The effort was unsuccessful and received a furious response from the police union. Instead, Walsh transferred funds from the police overtime budget to other programs.

Although he did not commit to the same budget cut, in an interview with the Guardian this week, Janey said he was reviewing police reform and plans to hire a director to head the city’s new police accountability office, a measure signed by Walsh in January.

In addition, she wants to “think more about issues beyond police overtime” and reimagine how residents can respond to crises.

“If a resident is calling 911 when he sees someone who may be fighting eviction or if he sees someone sleeping on the front porch of a store, is the police the right answer?” she said, adding alternatives like doctors and housing experts may be a better answer.
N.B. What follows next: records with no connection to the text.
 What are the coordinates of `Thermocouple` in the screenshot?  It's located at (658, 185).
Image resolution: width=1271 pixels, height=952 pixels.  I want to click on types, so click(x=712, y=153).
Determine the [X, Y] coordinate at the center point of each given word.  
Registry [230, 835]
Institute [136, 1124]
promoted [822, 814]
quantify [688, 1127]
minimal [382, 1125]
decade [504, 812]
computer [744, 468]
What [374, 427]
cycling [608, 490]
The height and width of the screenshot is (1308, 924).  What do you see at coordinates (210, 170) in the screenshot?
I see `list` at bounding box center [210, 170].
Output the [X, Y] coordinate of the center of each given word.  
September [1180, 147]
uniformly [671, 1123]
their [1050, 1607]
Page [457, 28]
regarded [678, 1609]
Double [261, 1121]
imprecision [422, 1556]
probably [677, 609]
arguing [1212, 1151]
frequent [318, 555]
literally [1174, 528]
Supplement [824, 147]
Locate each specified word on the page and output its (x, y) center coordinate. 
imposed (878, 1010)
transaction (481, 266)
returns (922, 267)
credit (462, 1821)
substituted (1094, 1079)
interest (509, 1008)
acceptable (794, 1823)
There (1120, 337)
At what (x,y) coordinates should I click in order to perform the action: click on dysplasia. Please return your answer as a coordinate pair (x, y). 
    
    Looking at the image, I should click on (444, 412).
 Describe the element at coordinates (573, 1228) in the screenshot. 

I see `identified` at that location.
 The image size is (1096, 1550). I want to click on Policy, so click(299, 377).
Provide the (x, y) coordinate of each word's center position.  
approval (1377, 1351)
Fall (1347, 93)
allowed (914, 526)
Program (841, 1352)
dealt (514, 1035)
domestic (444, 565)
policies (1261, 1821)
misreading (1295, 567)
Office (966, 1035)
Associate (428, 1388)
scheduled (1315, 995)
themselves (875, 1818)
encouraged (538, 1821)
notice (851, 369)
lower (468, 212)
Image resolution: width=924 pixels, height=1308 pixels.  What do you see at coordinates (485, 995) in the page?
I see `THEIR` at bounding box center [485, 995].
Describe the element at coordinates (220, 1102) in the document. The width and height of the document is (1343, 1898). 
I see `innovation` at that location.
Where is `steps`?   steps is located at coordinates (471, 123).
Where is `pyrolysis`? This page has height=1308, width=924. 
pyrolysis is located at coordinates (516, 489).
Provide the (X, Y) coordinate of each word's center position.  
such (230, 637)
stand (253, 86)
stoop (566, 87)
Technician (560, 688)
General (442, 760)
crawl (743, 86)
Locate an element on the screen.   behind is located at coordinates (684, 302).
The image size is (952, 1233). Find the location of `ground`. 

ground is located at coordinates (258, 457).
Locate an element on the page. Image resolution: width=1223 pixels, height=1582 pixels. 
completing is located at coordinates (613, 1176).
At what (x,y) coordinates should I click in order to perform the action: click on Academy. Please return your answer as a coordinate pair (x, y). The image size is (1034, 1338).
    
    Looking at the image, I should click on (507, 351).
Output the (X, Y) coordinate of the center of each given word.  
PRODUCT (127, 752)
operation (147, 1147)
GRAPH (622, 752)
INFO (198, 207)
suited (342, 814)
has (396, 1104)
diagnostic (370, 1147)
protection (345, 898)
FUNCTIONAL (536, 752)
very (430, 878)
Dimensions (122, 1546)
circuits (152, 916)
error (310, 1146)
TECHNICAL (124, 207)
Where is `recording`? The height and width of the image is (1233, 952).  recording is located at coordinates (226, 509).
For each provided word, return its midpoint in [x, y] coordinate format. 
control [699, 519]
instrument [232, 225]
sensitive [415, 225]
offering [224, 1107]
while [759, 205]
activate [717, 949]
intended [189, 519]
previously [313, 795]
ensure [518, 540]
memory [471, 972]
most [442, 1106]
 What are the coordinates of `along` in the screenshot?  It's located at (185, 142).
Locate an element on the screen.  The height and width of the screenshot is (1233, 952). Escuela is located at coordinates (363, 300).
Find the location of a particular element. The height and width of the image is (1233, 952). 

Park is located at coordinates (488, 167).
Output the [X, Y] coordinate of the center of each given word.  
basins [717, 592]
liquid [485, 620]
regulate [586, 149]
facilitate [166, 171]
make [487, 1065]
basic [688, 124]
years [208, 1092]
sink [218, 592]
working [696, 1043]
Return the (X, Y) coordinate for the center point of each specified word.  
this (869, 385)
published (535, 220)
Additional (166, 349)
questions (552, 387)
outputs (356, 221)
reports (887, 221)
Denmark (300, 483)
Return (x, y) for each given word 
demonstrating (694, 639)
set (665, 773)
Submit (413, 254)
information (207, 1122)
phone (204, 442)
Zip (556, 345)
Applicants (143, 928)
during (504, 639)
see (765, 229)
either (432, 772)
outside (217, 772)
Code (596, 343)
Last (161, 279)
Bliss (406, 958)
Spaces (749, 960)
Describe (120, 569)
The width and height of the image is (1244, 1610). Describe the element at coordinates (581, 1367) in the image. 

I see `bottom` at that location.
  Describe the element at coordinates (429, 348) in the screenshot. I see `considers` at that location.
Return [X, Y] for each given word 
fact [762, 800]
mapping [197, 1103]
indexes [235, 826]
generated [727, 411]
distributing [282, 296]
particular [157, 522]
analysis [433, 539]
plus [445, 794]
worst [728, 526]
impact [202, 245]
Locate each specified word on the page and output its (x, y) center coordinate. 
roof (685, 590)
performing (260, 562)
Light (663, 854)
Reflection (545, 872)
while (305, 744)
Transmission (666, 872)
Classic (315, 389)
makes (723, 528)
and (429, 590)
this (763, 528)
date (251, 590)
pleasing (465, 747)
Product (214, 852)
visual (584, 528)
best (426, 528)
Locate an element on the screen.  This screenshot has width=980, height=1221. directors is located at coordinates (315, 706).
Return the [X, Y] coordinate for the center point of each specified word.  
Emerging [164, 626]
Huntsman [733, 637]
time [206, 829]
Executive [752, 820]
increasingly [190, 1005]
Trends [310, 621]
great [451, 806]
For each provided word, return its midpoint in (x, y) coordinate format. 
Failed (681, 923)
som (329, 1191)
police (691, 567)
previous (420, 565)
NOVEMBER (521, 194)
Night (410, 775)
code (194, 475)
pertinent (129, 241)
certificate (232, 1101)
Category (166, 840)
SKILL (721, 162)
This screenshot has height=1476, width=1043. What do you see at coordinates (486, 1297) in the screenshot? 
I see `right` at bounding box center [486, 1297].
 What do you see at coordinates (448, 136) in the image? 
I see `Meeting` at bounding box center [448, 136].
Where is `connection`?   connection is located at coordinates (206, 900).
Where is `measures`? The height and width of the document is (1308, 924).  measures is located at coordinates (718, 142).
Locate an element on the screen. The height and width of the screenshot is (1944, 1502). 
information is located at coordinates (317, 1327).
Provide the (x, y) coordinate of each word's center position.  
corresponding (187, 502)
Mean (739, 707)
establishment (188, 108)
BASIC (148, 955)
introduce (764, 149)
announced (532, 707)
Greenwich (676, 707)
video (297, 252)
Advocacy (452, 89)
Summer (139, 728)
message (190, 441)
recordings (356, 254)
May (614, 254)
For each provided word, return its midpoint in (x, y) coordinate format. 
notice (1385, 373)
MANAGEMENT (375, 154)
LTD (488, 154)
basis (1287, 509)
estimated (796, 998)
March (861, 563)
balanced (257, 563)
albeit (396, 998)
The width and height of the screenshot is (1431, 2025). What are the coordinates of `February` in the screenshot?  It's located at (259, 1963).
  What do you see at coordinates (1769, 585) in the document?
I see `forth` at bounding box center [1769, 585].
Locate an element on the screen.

She said she wants to face economic struggles and inequality.

“The same communities most affected by the public health crisis are facing the highest rates of food and housing insecurity,” wrote Janey in an opinion article, saying that she will address the issue with “a new urgency.”

Segun Idowu, executive director of the Massachusetts black economic council, worked with then-councilwoman Janey on issues faced by small black companies and marijuana shops hard hit by the pandemic, and hopes she will improve support.

“What is important about this is that, in Boston’s 200-year history, the person at the corner office does not need an intensive course to understand the experiences of half the city’s population,” said Idowu.

Janey did not announce whether to run for mayor in November, but two people close to her told the Guardian she is seriously thinking about it.

She would face the challenge of city councilors Michelle Wu, Andrea Campbell, Annissa Essaibi George, of state deputy Jon Santiago and of the city’s chief of economic development, John Barros, the most racially diverse candidate pool in the history of the Boston mayoral campaign.

But now, Janey is savoring her historic moment.